• **Records shown**:
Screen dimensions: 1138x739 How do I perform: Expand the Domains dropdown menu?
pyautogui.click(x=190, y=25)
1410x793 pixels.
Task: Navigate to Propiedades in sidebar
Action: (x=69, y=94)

• **Your task**: Could you retype every one of the entries above, line by line, without changing a single character?

• **Result of this task**:
Screen dimensions: 1138x739 How do I perform: Expand the Domains dropdown menu?
pyautogui.click(x=190, y=25)
1410x793 pixels.
Task: Navigate to Propiedades in sidebar
Action: (x=69, y=94)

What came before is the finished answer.